Required work — Look for the word "Task". Copy every line of the listing where it occurs.

Data to process —
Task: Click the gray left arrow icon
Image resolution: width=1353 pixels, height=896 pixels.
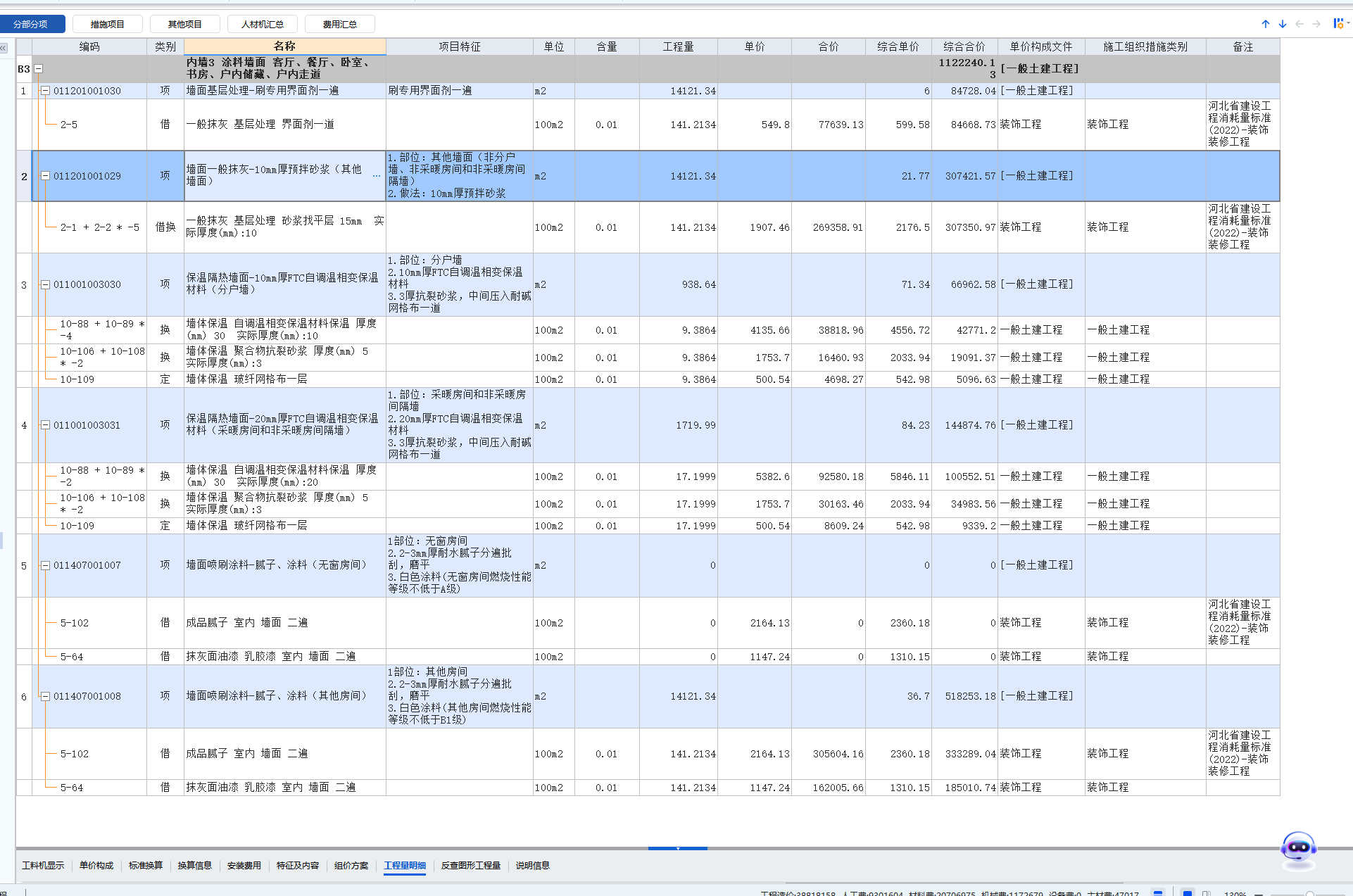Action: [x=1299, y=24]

* * *

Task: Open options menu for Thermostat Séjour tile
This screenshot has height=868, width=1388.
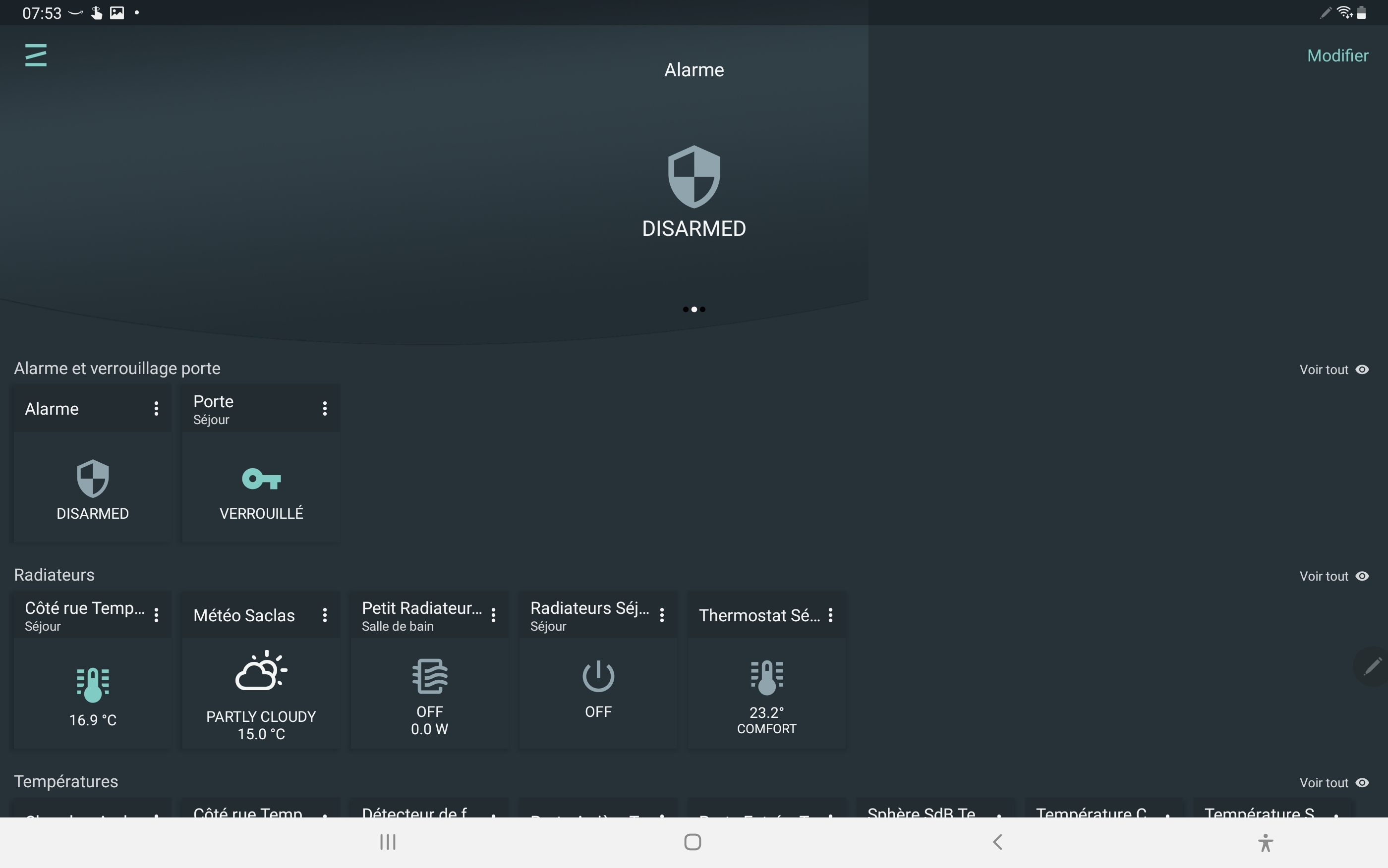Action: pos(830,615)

==

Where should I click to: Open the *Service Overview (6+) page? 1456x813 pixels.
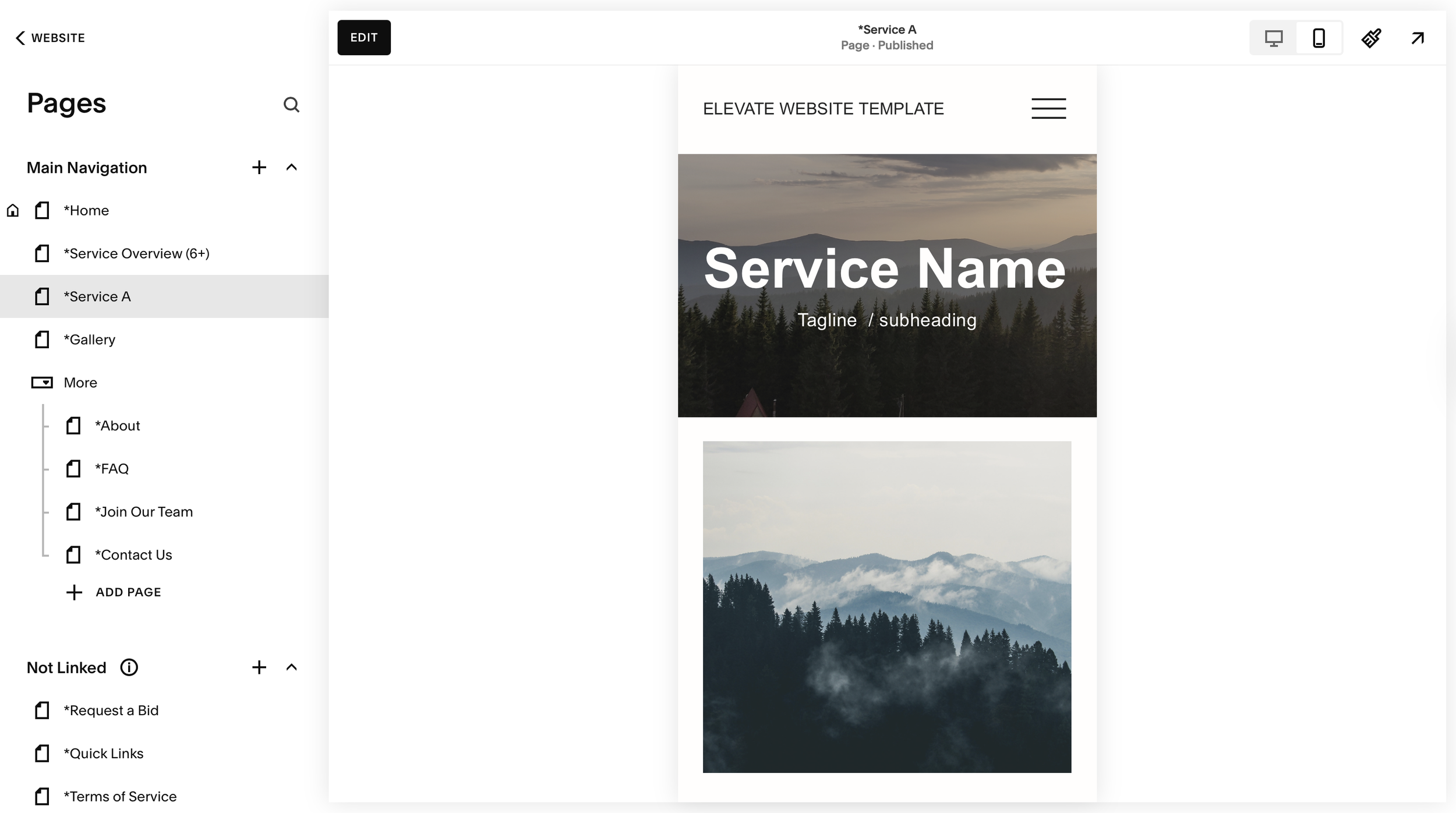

Exercise solution —
Task: Click the gray left arrow icon
Task: Open options menu for Thermostat Séjour tile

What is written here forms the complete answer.